Rosenstein pulled out of a private appearance before a joint Judiciary and Oversight panel last week. The postponement upset lawmakers and shocked President Trump. GOP investigators, who have routinely clashed with Rosenstein over document requests, were eager to grill him on a recent New York Times report on him discussing secretly recording Trump and invoking the 25th Amendment of the Constitution to oust the president after FBI Director James Comey was fired in May 2017. Rosenstein has denied considering such actions.

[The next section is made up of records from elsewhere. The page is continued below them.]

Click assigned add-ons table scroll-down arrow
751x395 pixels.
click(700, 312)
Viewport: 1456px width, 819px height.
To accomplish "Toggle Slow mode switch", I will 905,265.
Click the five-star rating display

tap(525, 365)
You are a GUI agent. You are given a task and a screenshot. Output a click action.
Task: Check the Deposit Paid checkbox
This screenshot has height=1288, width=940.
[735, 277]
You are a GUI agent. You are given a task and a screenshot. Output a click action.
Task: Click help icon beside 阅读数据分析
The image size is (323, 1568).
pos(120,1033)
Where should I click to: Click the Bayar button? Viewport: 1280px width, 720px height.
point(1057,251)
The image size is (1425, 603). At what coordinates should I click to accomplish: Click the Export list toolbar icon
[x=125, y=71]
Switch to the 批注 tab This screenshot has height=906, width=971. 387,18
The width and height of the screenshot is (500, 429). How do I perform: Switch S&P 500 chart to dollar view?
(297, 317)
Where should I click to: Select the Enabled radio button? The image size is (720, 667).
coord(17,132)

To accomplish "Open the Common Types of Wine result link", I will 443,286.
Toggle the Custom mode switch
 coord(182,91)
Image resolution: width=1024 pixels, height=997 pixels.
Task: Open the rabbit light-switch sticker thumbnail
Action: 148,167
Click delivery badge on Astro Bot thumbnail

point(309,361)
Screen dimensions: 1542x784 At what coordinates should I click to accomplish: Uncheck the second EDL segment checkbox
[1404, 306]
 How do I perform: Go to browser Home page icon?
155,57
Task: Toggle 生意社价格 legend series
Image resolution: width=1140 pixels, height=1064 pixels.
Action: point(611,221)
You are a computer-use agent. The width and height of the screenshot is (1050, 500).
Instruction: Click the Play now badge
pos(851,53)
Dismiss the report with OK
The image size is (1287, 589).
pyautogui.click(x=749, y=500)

During Baker's closed-door deposition earlier this month, he reportedly he said took the news of Rosenstein discussing wearing a wire to secretly record conversations with President Trump very seriously. Rosenstein reportedly made the comments to two top officials in the meeting, FBI Deputy Director Andrew McCabe and bureau lawyer Lisa Page, who then went to the office of a third FBI official, Baker, and conveyed that they thought he was being serious about the use of a wire. Jordan, a member of the Judiciary Committee, previously said that Baker's first meeting was "cut short" and still had questions. During his the deposition, Baker also provided "absolute proof" that the FBI failed to inform the Foreign Intelligence Surveillance Court of pertinent Democratic interests when applying to spy on onetime Trump campaign official Carter Page, according to House Intelligence Committee Chairman Devin Nunes.